Bank of America Corp.'s deal for Merrill Lynch & Co. Inc. would not seem to impose severe penalties on the seller if its shareholders fail to give the green light.

There has not been a shareholder revolt at Merrill, but there has been some chatter on trading desks, especially in light of the government's proposed bailout.

"We think Merrill holders may be less interested in seeing this deal happen," Glenn Schorr, a UBS AG analyst, wrote in a research note issued this week.

Marc Pado, U.S. market strategist for Cantor Fitzgerald LP, asked: "What if the package offered by the government is such that … [Merrill] looks at it and decides they never needed to be bailed and should remain stand-alone?"

B of A agreed last week to purchase Merrill for $50 billion of stock. The Charlotte company would pay the equivalent of $29 a share, or a 70% premiums over Merrill's closing price Sept. 12.

The financial landscape has changed drastically since the deal was signed. Lehman Brothers filed for bankruptcy protection and sold its broker-dealer unit to Barclays PLC. Also, Goldman Sachs Group Inc. and Morgan Stanley have become banking companies and are regulated by the government, and both companies have secured large capital infusions.

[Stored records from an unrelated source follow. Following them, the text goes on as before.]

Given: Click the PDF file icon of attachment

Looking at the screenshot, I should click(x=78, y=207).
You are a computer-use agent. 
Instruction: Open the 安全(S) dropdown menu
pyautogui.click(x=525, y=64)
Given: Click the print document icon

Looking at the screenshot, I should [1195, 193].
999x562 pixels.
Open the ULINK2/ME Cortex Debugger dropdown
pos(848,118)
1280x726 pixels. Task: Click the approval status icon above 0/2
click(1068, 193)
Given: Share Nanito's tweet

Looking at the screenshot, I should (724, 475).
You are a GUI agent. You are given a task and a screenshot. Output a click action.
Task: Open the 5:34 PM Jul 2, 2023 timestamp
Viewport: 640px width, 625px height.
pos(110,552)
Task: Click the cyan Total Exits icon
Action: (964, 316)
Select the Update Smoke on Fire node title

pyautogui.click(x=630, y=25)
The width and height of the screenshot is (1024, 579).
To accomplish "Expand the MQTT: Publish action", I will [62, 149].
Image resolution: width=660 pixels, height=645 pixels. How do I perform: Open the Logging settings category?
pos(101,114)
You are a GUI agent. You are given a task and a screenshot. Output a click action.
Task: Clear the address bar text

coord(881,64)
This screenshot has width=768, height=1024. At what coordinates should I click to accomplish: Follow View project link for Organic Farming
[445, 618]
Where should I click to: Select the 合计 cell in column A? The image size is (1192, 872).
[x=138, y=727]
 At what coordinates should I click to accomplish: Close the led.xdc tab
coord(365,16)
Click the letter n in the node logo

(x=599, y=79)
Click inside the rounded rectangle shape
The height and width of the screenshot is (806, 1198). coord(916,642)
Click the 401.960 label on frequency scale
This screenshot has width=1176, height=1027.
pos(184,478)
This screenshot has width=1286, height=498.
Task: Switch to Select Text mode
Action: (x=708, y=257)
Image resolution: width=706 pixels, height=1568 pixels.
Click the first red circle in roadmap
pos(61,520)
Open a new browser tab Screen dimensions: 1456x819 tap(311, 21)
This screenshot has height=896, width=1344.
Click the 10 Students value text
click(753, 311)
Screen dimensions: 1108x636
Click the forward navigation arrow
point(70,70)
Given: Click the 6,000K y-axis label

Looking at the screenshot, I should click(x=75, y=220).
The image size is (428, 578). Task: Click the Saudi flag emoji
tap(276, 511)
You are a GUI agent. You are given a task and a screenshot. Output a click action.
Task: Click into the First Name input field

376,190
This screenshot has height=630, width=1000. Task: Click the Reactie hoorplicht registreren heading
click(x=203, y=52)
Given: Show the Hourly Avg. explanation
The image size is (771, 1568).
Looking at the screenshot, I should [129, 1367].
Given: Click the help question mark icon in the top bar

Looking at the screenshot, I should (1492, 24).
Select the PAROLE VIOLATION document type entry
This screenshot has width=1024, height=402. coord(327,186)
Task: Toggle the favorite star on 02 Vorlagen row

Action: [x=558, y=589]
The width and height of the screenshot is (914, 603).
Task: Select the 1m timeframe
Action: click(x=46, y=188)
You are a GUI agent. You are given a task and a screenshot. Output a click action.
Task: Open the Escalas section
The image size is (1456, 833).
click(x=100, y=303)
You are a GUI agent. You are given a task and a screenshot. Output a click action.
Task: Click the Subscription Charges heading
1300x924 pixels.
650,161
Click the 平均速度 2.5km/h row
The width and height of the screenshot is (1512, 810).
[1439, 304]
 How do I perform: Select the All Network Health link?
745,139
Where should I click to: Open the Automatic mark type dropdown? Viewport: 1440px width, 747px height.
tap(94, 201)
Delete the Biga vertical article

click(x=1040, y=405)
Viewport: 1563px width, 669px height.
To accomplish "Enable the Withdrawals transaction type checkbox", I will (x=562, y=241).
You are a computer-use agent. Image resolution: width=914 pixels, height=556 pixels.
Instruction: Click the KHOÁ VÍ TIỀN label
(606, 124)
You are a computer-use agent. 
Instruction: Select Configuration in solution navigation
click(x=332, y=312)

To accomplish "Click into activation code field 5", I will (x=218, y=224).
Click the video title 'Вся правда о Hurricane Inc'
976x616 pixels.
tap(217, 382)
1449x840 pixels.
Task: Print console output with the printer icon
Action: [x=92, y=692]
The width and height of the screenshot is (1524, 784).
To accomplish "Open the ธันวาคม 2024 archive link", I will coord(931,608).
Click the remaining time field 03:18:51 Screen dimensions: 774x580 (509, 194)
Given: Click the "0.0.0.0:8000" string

If the Merrill deal failed, the agreement states, Merrill would grant B of A a binding option to purchase, "under certain circumstances, up to 19.9% of its outstanding common shares at a price, subject to certain adjustments, of $17.05 per share."

Still, Mr. Pado said canceling the deal would be more difficult than traders may think. For one thing, if Merrill backed out, it would come under much of the same trading pressure on Wall Street as before, and it still could not survive in the same structure as it was a week ago, he said.

The deal is expected to close in the first quarter.